12 февраля. У нас никогда не было налаженного удобного быта, мама не умела, да, вероятно, и не хотела его наладил». Мебель у нас стояла дешевая. На стенах висели открытки (помню Руфь с колосьями). Стол в столовой был накрыт клеенкой. Библиотеки не накопилось, в кабинете стоял книжный шкаф с папиными медицинскими книжками. Туда прибавился со временем энциклопедический словарь издательства «Просвещение» и Гельмольт, «История человечества», в том же издании, приобретенные, кажется, по подписке. У старших, которые попали в Майкоп поневоле, не было, видимо, ощущения, что жизнь уже определилась окончательно. Им все казалось, что живут они тут пока. Отчасти этим объясняется неустроенность нашего дома. Но кроме того слой интеллигенции, к которому принадлежали мы, считал как бы зазорным жить удобно. У Соловьевых жизнь шла налаженнее, хозяйственнее, уютнее, но и у них она была подчеркнуто проста и непарадна. Перелистывая недавно «Ниву» за тринадцатый год, увидел я фотографии, помещенные к юбилею Короленко. И сразу почувствовал, узнал знакомую обстановку. Клеенка на обеденном столе, простые тарелки, графин с водой, с общим для всех стаканом, гнутые венские стулья. А ведь Короленко был к этому времени зажиточным человеком. Но таков уж закон неписаный, почти что монашеский устав. Жить удобно, с комфортом позволяли себе почему — то одни адвокаты. И папа однажды сказал: «Раздражает меня Шаповалов. Везде он умеет устроиться уж слишком удобно. В поезде я с ним ехал: у него и ночные туфли, и халат — черт знаец что такое!» Да, шаповаловский дом был совсем не похож на наш.

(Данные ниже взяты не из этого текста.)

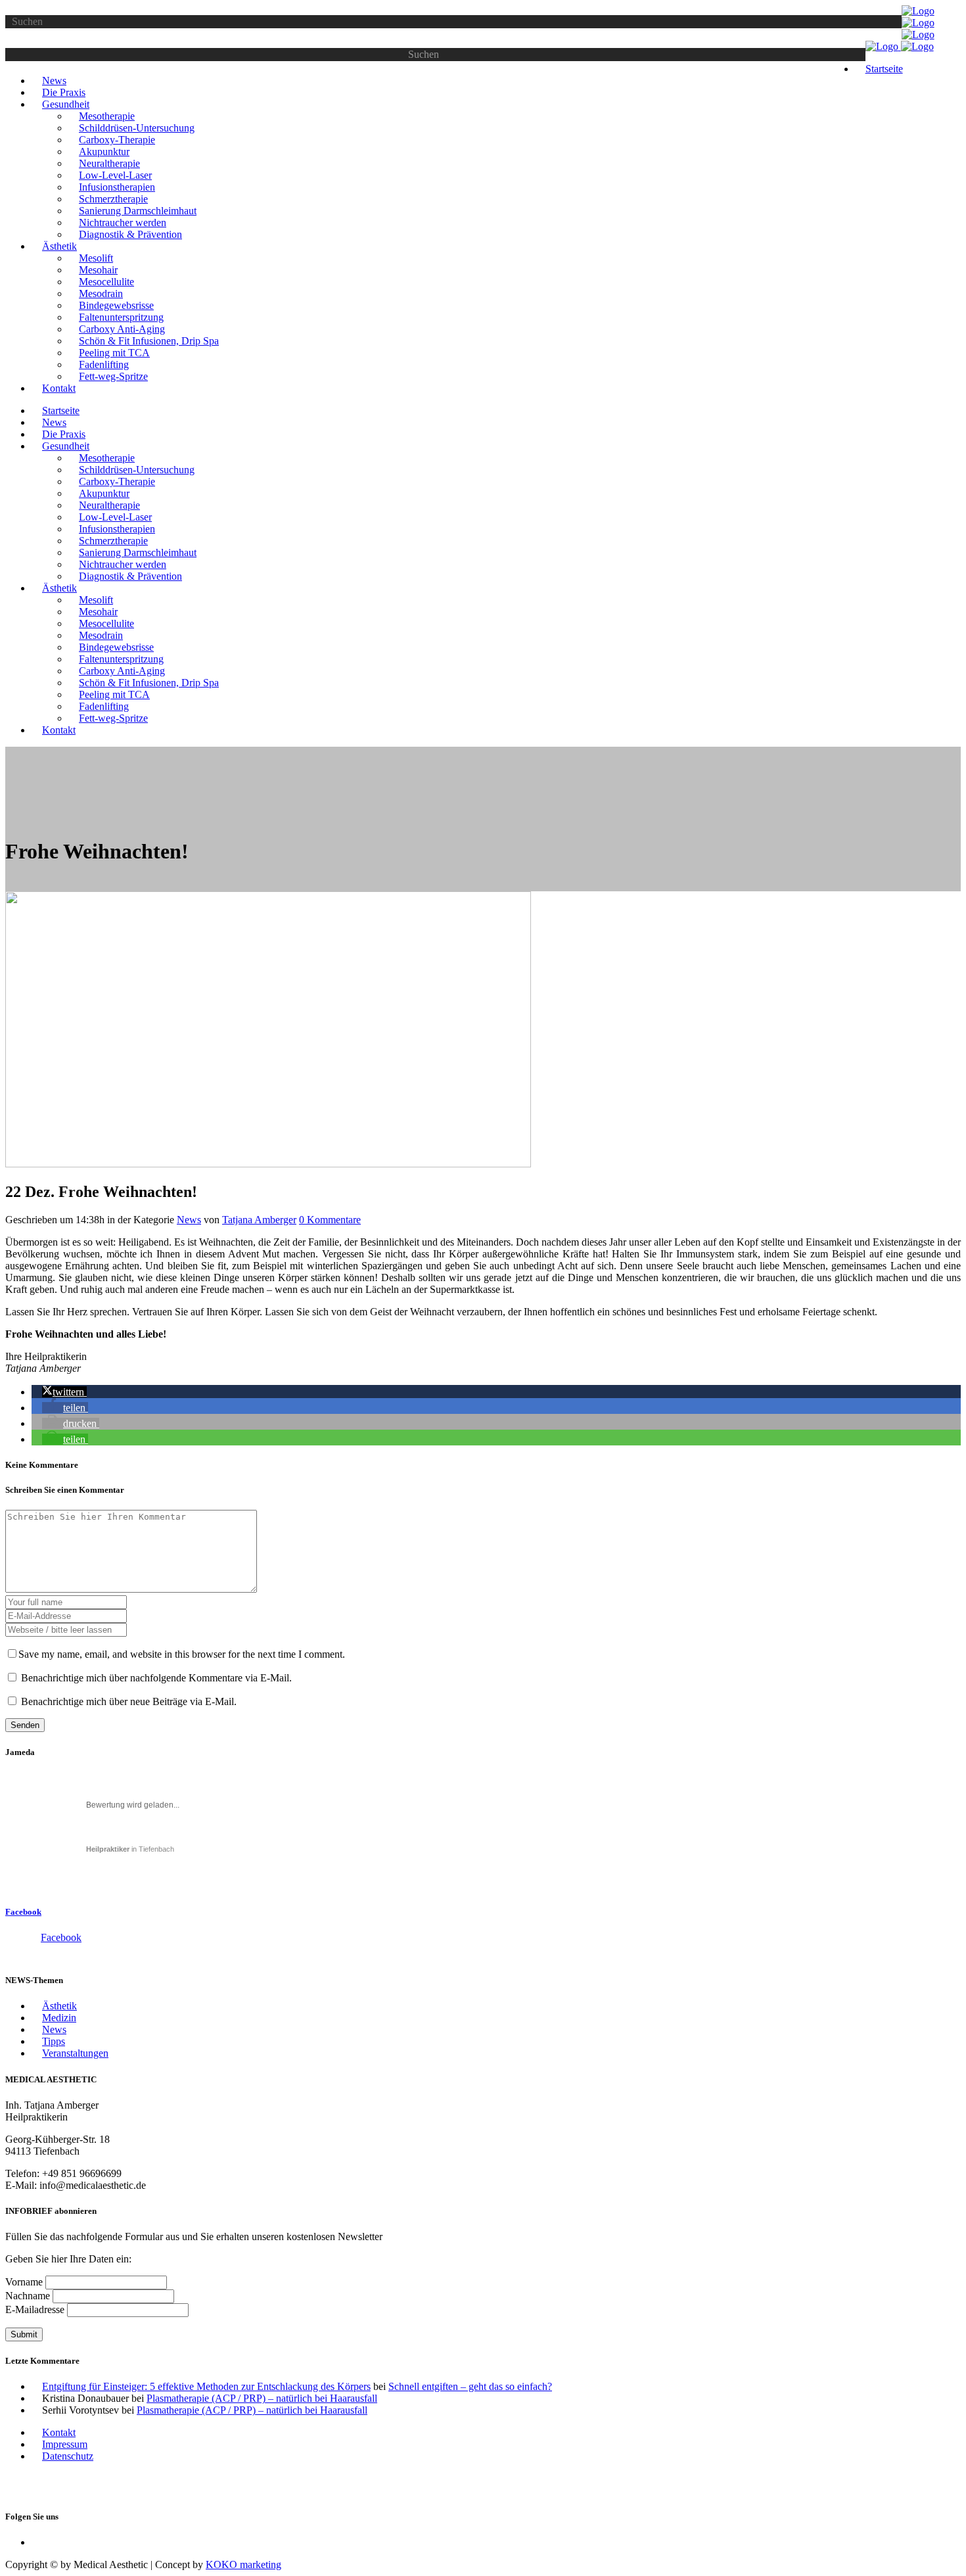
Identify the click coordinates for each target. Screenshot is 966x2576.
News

Помню, что я с завистью смотрел на Путину библиотеку. У него был целый шкафчик книг, но, увы, — все почти немецких. Комнаты у Шаповаловых выглядели нарядно: ковры, картины, мягкая мебель. Помню, как удивил меня стол, накрытый в беседке к завтраку: рюмки для яиц, салфетки в серебряных кольцах, кофейник со спиртовкой, молоко в молочнике, анев глиняных кувшинах и не в кастрюльках, белоснежная скатерть.

13 февраля. У Шаповаловых я научился кататься на гигантских шагах, забыв решительное запрещение мамы. Она при виде столба, веревок и бегающих вокруг и взлетающих высоко детей от — ворачивалась и рассказывала с ужасом о девушке, которая некогда разбила голову о столб. Но Путя доказал мне, что это возможно только при укороченной веревке, чего у них не было. Особенно охотно играли мы в высокой траве за беседкой в углу огромного двора. Здесь мы вытаптывали логово, в котором прятали оружие и скрывались сами. С Шаповаловыми связано одно драгоценное воспоминание — поездка на восемнадцатую версту. Эту поездку предприняли по поводу дня рождения кого — то из детей. Когда Путя по моей просьбе спросил родителей, нельзя ли и мне поехать, они несколько смутились. Поездка должна была состояться на почтовых, а повозка едва могла вместить большую шаповаловскую семью. Тем не менее вечером к нам явился Путя, сопровождаемый горничной, и сказал, чтобы завтра я пришел к ним в пять часов. Шаповаловы решили взять меня с собою. В пять часов утра я стоял уже у знакомой калитки. «А все уже уехали!» — сказала кухарка, отодвигая щеколду, но не пуская меня во двор. У меня упало сердце. ‘Чего врешь! — остановил ее дворник. — Иди, мальчик, иди, они только что встали». «Где же он уместится на тачанке?» — спросила кухарка с сердцем. «А это не твоя забота! — ответил дворник. — Иди мальчик, иди». Я вошел нерешительно во двор, который выглядел необычно, по — утреннему, у террасы встретил меня Путя. С Путей мы побрели по траве, и башмаки наши сразу стали влажными от росы. Я спросил, почему не пускала меня во двор кухарка. «А потому что она дура!» — ответил Путя спокойно.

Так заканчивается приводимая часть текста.